Más allá de los rimbombantes discursos políticos, esta es la realidad del trabajador en el Paraguay y de los pequeños comercios que emplean a la mayoría. Son establecimientos casi siempre familiares, con un empleador que nunca está seguro de poder llegar a fin de mes con ingresos suficientes como para pagar los salarios y los demás costos operativos de su negocio. Más de la mitad no puede acceder a créditos formales y depende de los prestamistas del voraz mercado negro, donde pagan intereses desde 150% por ciento anual en adelante.
Estas empresas son chiquitas y no tienen financiamiento, y sus empleados, que representan al trabajador promedio paraguayo, aun haciendo su mayor esfuerzo, mantienen un nivel de productividad terriblemente limitado por deficiencias casi insalvables, producto de una pobrísima formación escolar. Alrededor del 60 por ciento de los hombres y mujeres de entre 18 y 25 años empleado o que busca empleo no es capaz de realizar operaciones matemáticas básicas, y le resulta casi imposible leer e interpretar un párrafo mínimamente complejo de cualquier texto.

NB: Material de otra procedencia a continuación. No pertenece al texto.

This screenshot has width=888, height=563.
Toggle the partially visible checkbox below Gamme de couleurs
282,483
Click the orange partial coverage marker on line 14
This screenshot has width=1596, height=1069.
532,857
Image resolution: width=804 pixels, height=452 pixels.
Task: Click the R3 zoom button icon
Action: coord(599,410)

Estos datos estadísticos espeluznantes son oficiales y se los puede encontrar en los archivos del Instituto Nacional de Estadísticas (INE), del Ministerio de Educación y del de Industria y Comercio. Son hechos. La información oficial refiere además que casi todas esas microempresas, que emplean al grueso de los trabajadores, venden sus productos y servicios casi exclusivamente en el mercado interno. No son exportadores. Por lo tanto, cualquier alteración en los precios de los alimentos, el transporte o los medicamentos les impactan inmediatamente. Esto es así porque esas variaciones afectan directamente la capacidad de compra del consumidor local, sus clientes principales, y ese bajón en sus ventas repercute en sus trabajadores que ven como caen sus ingresos (si es que no pierden el empleo) y con ello su capacidad de consumo, cerrándose así un perfecto círculo vicioso de degradación económica.
Ante esta situación de precario equilibrio, resulta casi insultante que en el Congreso debatan cuestiones que no cambiarán en nada la realidad. En ese espacio de fantasías, debaten si hay que trabajar más o menos horas, o cuánto tiempo se toma un trabajador para almorzar aprovechando el aire acondicionado de la oficina. Hablan de las particularidades de una minoría de laburantes que apenas hacen número en la estadística. El grueso está en otra parte.
Las únicas variables que pueden cambiar la realidad de un país son el talento humano, el capital y el mercado. El aparato educativo (público y privado) tiene que formar hombres y mujeres capaces de producir riqueza, ya sea por su inteligencia, su instrucción o sus habilidades físicas y sociales. El estado (leyes e instituciones) debe crear las condiciones para que las personas y las empresas puedan acceder al crédito formal, a tasas razonables y a largo plazo. Sin dinero no hay negocio. Y, por último, pero no menos importante, si las pequeñas empresas no son capacitadas para vender más allá de nuestro mercado, o, cuanto menos, de crecer en ventas localmente, nunca saldrán del umbral de la subsistencia. Sin empresas pequeñas sólidas es imposible que mejore nuestra calidad de vida. La gente necesita capacitación, empleos de calidad y mejores ingresos. El resto es verso. Paraguay jamás será un gigante con una población aplastada por la angustia de llegar a fin de mes con un salario miserable.